BEST ACTOR IN A LEADING ROLE

1. Michael B. Jordan, Sinners
2. Stellan Skarsgård, Sentimental Value
3. Joel Edgerton, Train Dreams
4. Sergi López, Sirāt
5. Leonardo DiCaprio, One Battle After Another

Until very recently, my ballot included Timothée Chalamet, long the presumptive frontrunner for his genuinely terrific work in Marty Supreme. Then I saw Sirāt. It’s great that Óliver Laxe’s film has gotten so much deserved attention (it fully deserves to prevail in the sound category), but it’s a shame those accolades didn’t extend to Sergi López’s top-tier work. I’ll quickly note that I think Stellan Skarsgård is clearly a lead in Sentimental Value (he has basically the same percentage of screen time as Reinsve, 40.23 percent to her 42.81 percent), so I slotted him here. The best performance among lead actors this year is clearly Michael B. Jordan’s double-duty in Sinners. Given the strength of the showcase, I’m actually a little surprised that it took until the Actor Awards for enough support to coalesce to land him a major win on the awards circuit. This category could plausibly go about four different ways on Oscar night, but I think Jordan is going to repeat that Actor Awards win.
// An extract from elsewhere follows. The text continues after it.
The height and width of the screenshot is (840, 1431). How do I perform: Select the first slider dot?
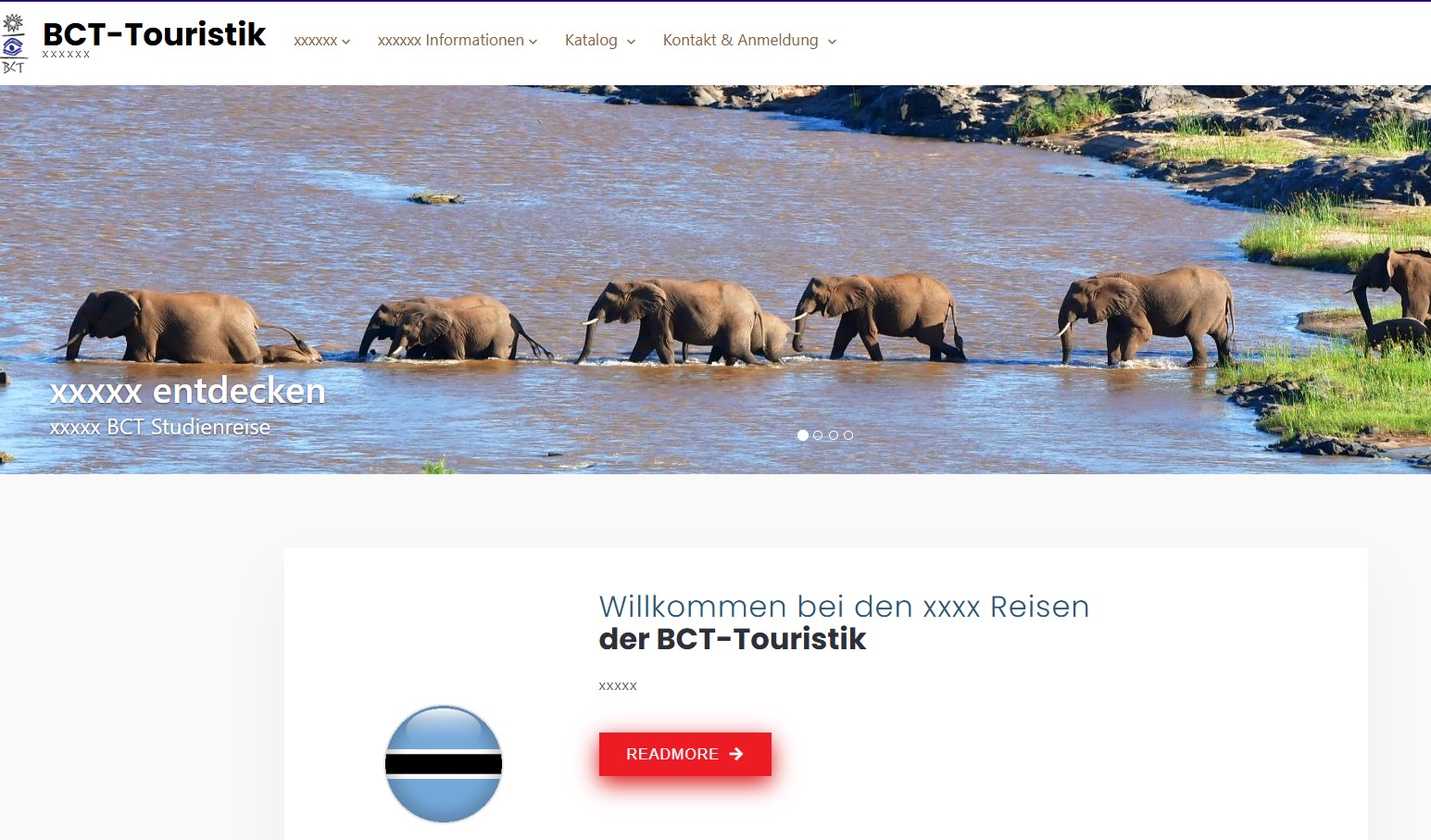(803, 435)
BEST ACTRESS IN A SUPPORTING ROLE

1. Nina Hoss, Hedda
2. Zoey Deutch, Nouvelle Vague
3. Teyana Taylor, One Battle After Another
4. Chase Infiniti, One Battle After Another
5. Elle Fanning, Sentimental Value

Here’s Hedda again. In addition to the two actors I’ve noted on this ballot, I think Nia Dacosta’s film deserves to be represented up and down the Oscar nominations list. It should have shown up in costume design, production design, and cinematography at least. There was a time when Academy voters were more inclined to populate the acting categories — especially the supporting categories — with performances that weren’t necessarily in the major Best Picture contenders. In that era, I’d like to think Nina Hoss’s intense, powerful work would have gotten a nomination. Ditto for Zoey Deutch’s wonderful turn as Jean Seberg. It was reasonable for Warner Bros. to campaign Chase Infiniti as a lead actress, but she has less screen time than Sean Penn, who clearly belongs in the supporting category. In a line call, I included her here. This is another category that feels very up in the air. To me, Teyana Taylor has long felt like the likeliest to win the Oscar, so I’m sticking with that for my prediction.

BEST ACTOR IN A SUPPORTING ROLE

1. Benicio del Toro, One Battle After Another
2. Sean Penn, One Battle After Another
3. Jacobi Jupe, Hamnet
4. Delroy Lindo, Sinners
5. Michael Cera, The Phoenician Scheme

The smart money has currently slid over to Sean Penn to win in this category. I just don’t believe the Academy is going to hand him a third Oscar. Which beset world leader will he give this one to? For a long time, I assumed Skarsgård would win, in part because it’s been helpful of late to be a lead performance hiding out in the supporting category (look to Kieran Culkin and Zoe Saldaña just last year). Now, I think Delroy Lindo is going to be the deserving beneficiary of Sinners wave. I share three of the five nominees with the Academy. I think Jacobi Jupe is remarkable enough in Hamnet that his general absence from Oscar chatter was perplexing. Michael Cera never had a chance to be included on the proper Oscar list, but it’s a wonderful comic performance. Benicio del Toro is far and away the best in this category. Viva la revolución!